What I'm getting at is it just makes me sad. Sad some of my friends, some who I've known since elementary school, have become so hardened in their souls. It seems their true selves are being held captive somewhere in a deep, dark basement at Fox News, being forced to watch the insane, angry, petulant, hostile, aggressive, misinformed, manipulative ramblings of Hannity, Beck and O'Reilly 24 hours a day.

Mental waterboarding.

I'm for the death penalty. I support gay marriage. I don't believe guns should be outlawed. I believe a woman is the only one who should be making choices about her body. And I also believe in compassion for the less fortunate. This casual disregard, Fox News mentality, taking refuge behind comments like "Let 'em pull themselves up by their bootstraps." is all bullshit. You can't do it when you don't even have bootstraps.

There for the grace of God goes anyone who thinks otherwise (during the recession, I knew a lot of people who were one paycheck away from reconsidering their opinion on government assistance).

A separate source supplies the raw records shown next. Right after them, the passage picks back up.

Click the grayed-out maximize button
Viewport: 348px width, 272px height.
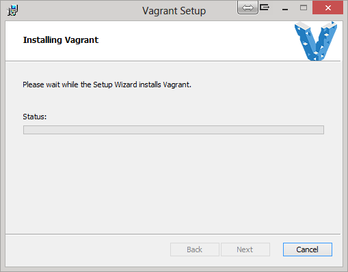pos(304,8)
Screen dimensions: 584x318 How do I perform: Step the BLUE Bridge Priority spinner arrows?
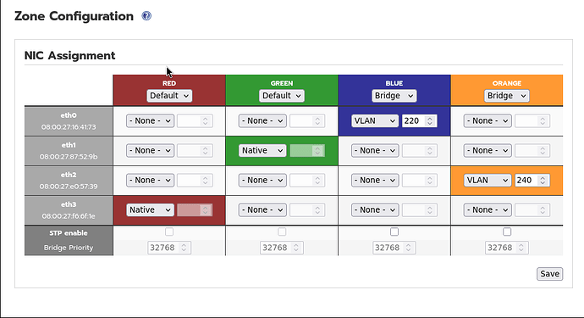(408, 248)
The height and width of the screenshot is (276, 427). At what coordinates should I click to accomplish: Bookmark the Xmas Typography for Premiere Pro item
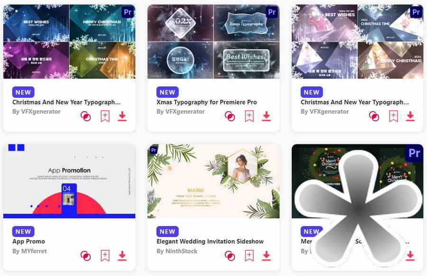click(x=249, y=116)
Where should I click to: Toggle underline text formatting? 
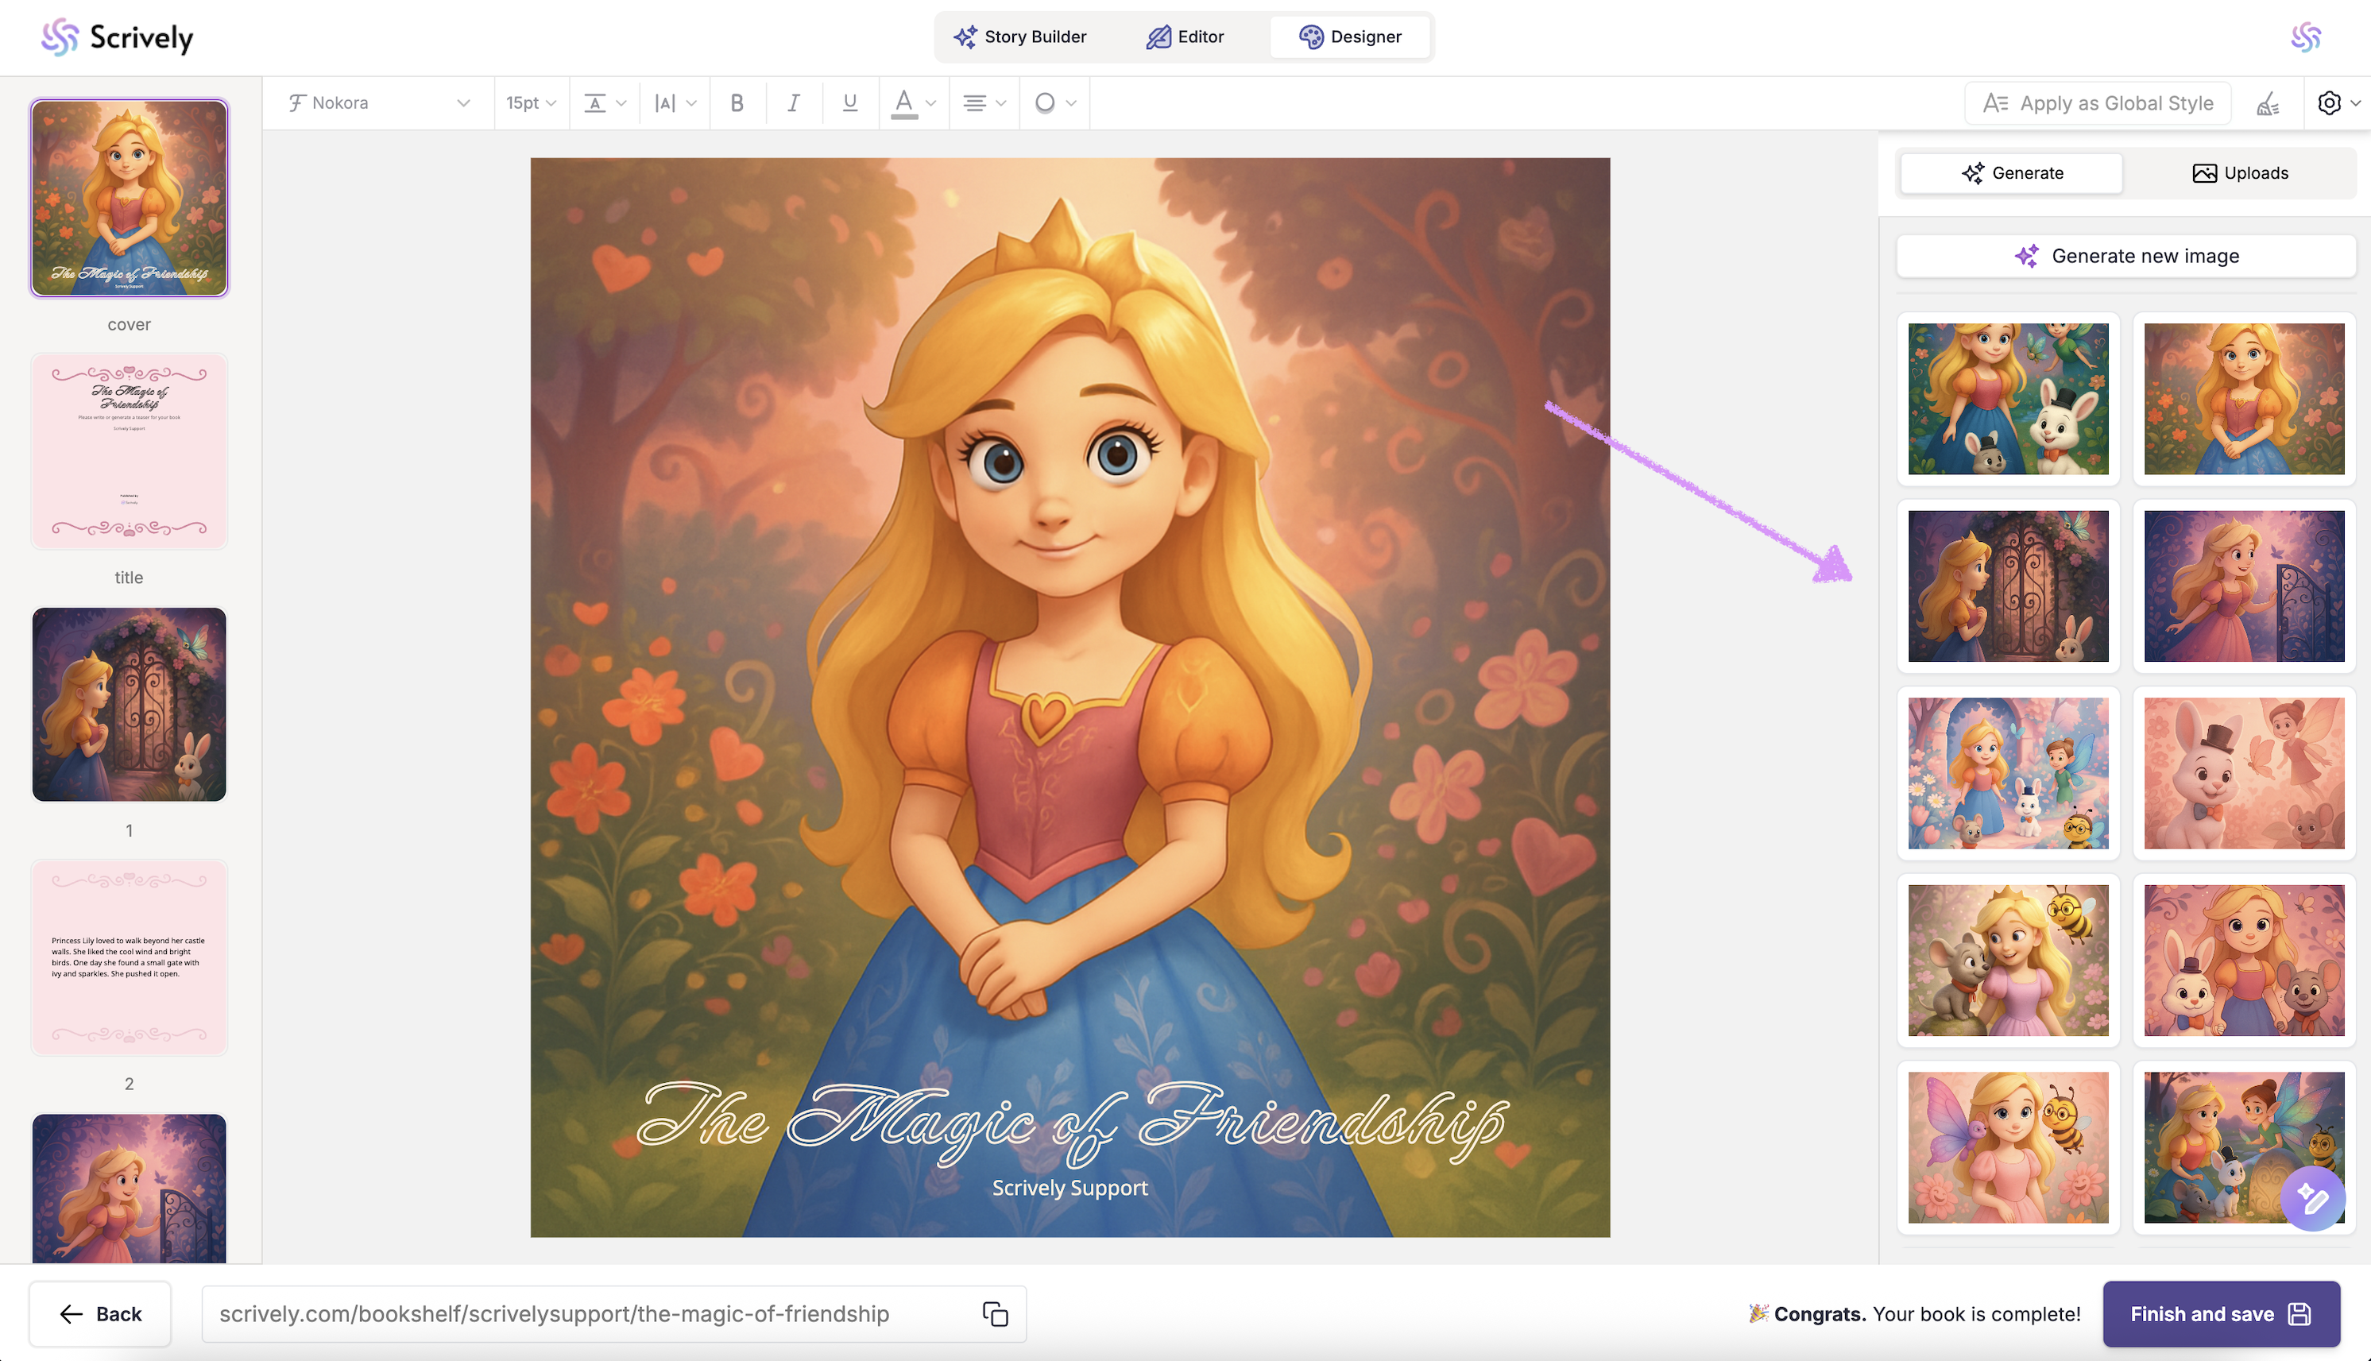(850, 103)
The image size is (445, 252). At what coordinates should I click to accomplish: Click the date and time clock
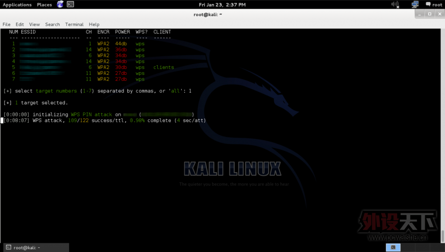tap(222, 5)
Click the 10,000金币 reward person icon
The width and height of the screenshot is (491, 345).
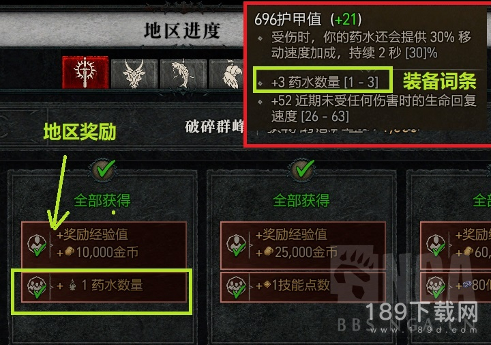click(37, 245)
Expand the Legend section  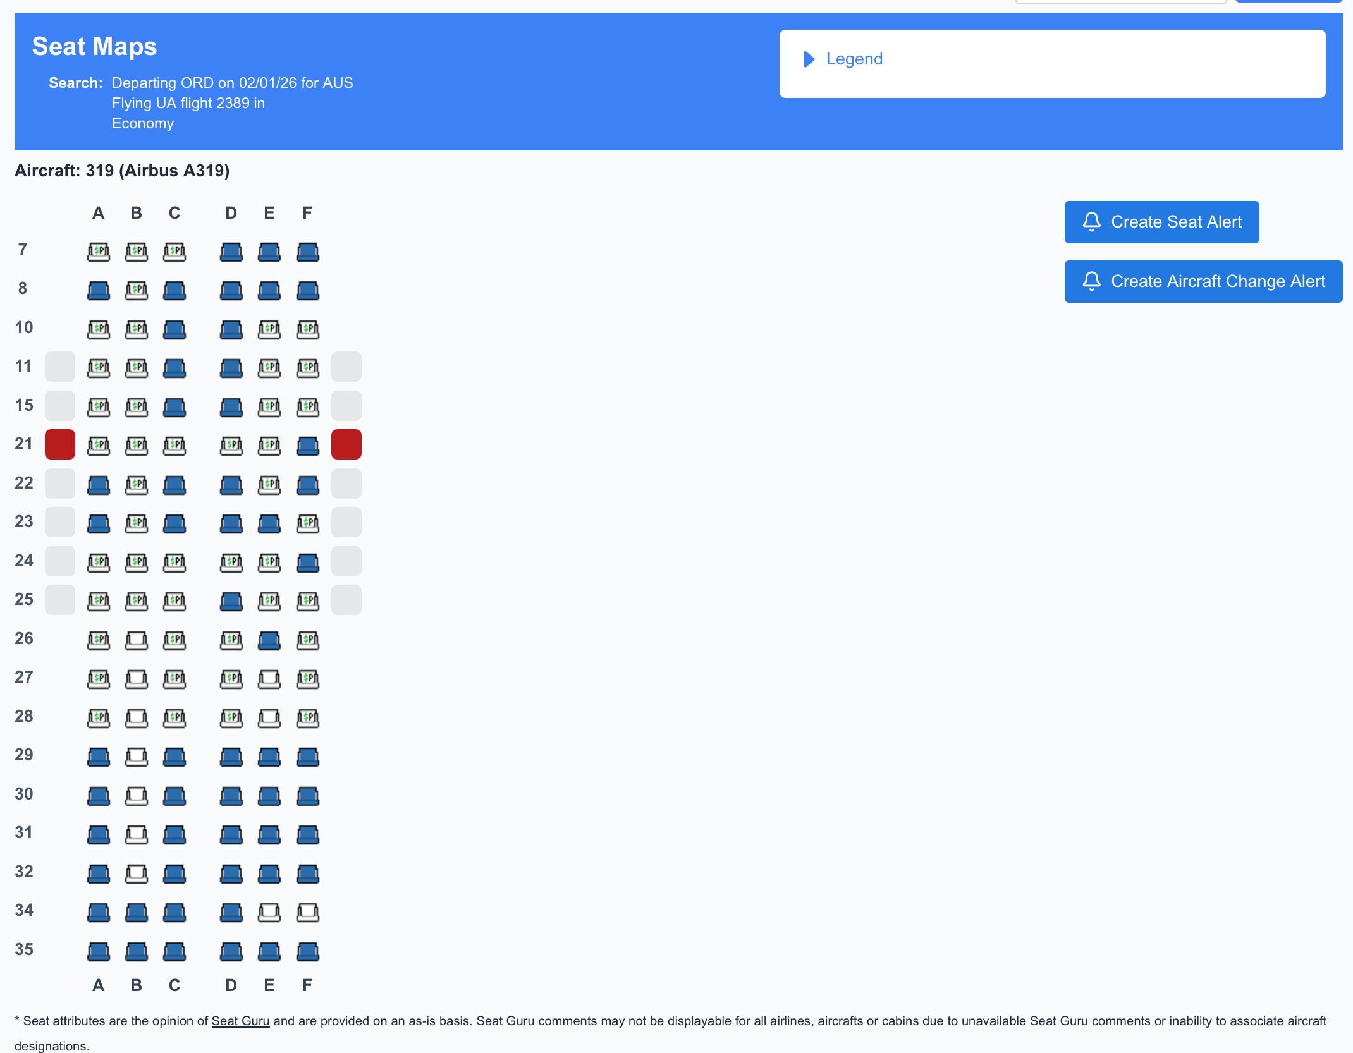(854, 58)
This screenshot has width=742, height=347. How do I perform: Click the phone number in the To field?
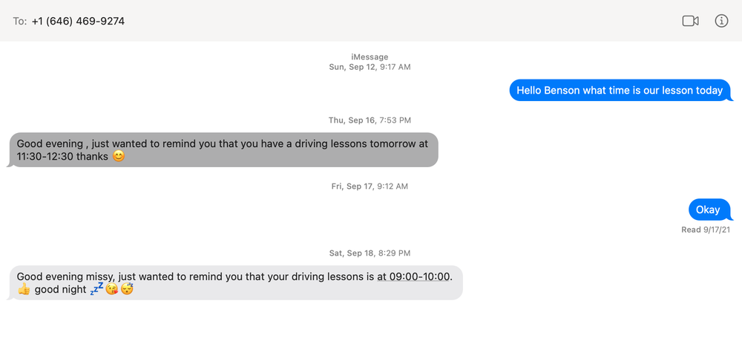click(78, 22)
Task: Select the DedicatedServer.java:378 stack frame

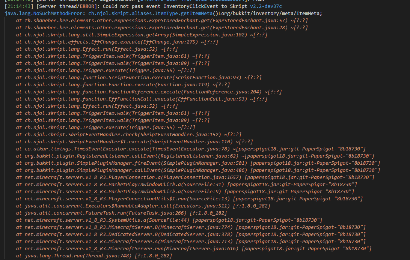Action: point(191,234)
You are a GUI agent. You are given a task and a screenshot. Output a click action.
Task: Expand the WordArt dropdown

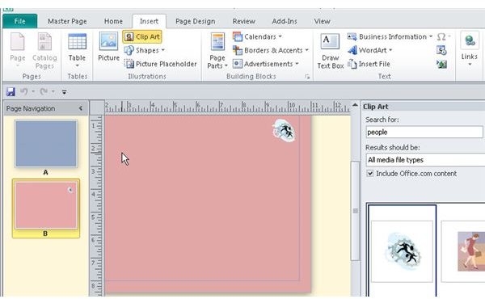(370, 50)
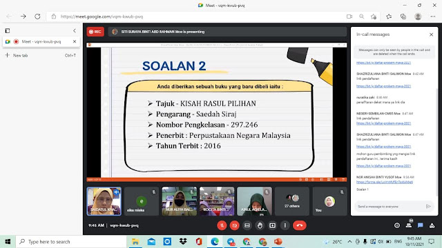The height and width of the screenshot is (248, 442).
Task: Toggle the chat panel icon
Action: [x=421, y=225]
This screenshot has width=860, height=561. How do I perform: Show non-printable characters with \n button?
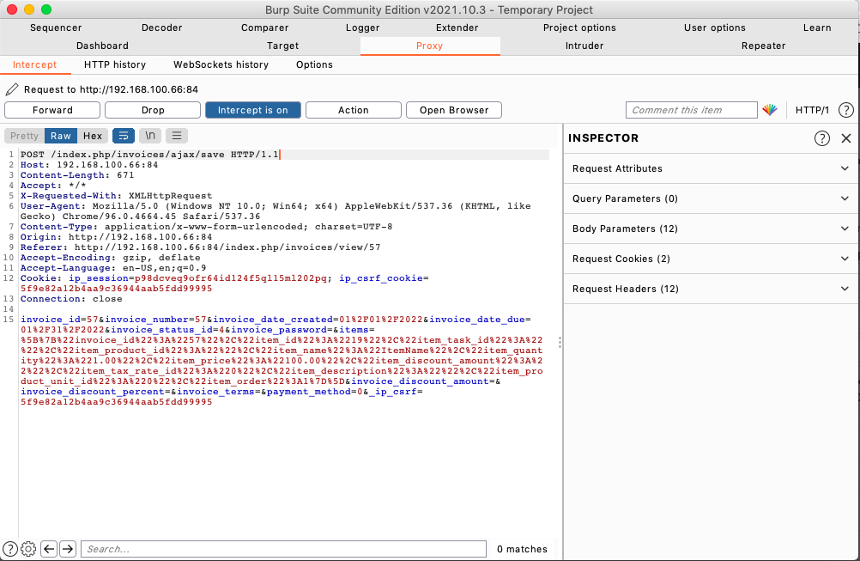click(x=150, y=136)
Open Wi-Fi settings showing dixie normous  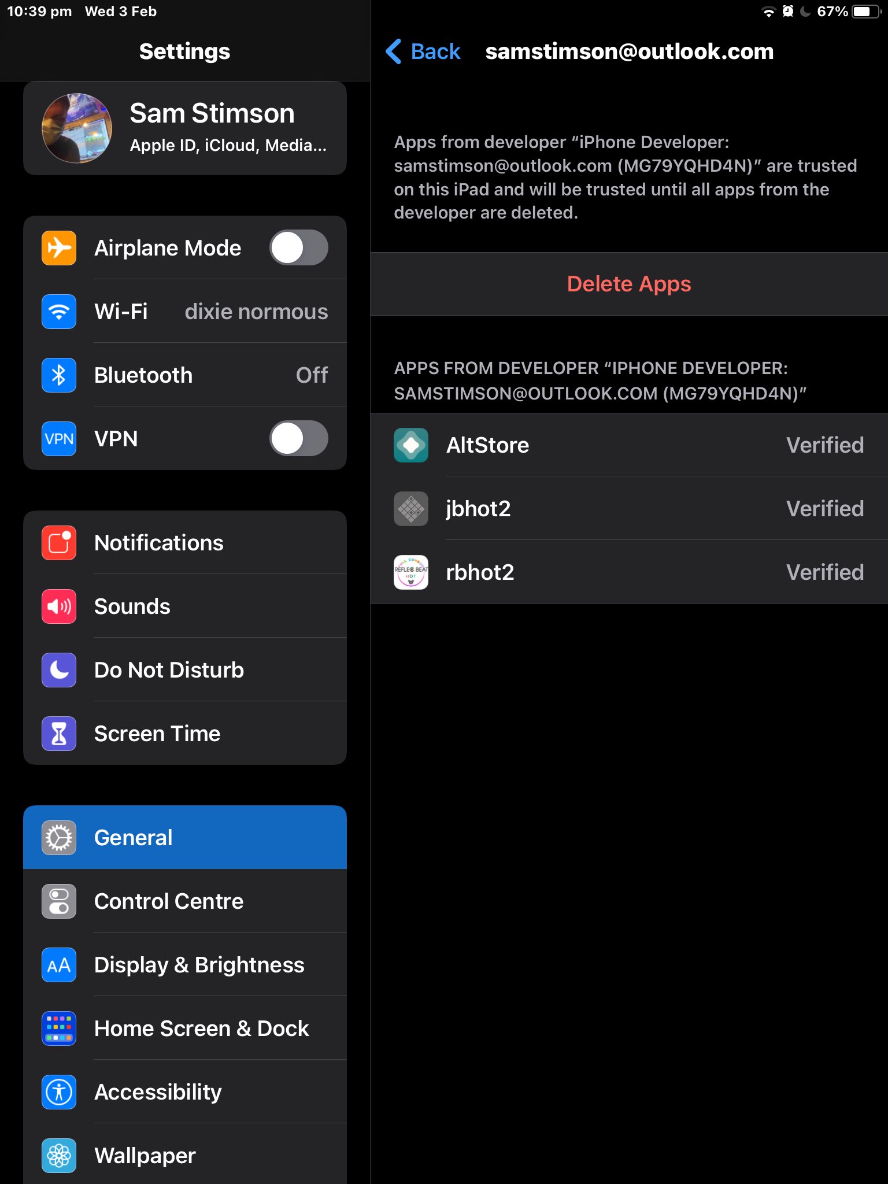pyautogui.click(x=185, y=312)
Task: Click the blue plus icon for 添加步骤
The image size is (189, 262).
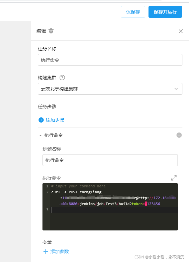Action: (x=41, y=120)
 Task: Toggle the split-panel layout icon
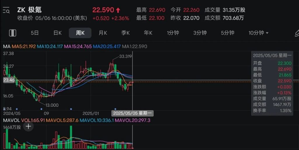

It's hard to believe Arizona once had a senator who wasn't an angry, old grandpa who traded his dignity and reputation by choosing a uniquely unqualified airhead to be his running mate. But it did. During his tenure, Barry Goldwater was referred to as Mr. Conservative. Today, because of some of the common sense views he arrived at later in life - like a woman's right to choose, accepting gays in the military (His quote was "they don't have to be straight, they just have to shoot straight") and not letting religion into politics - he's been denounced time and again by the right, with their philosophy that you have to think or behave a certain way to be a good and moral American.

If someone like Goldwater, who many consider father of the conservative movement, could eventually arrive at reasonable, common sense views on the issues, maybe my more conservative friends will too.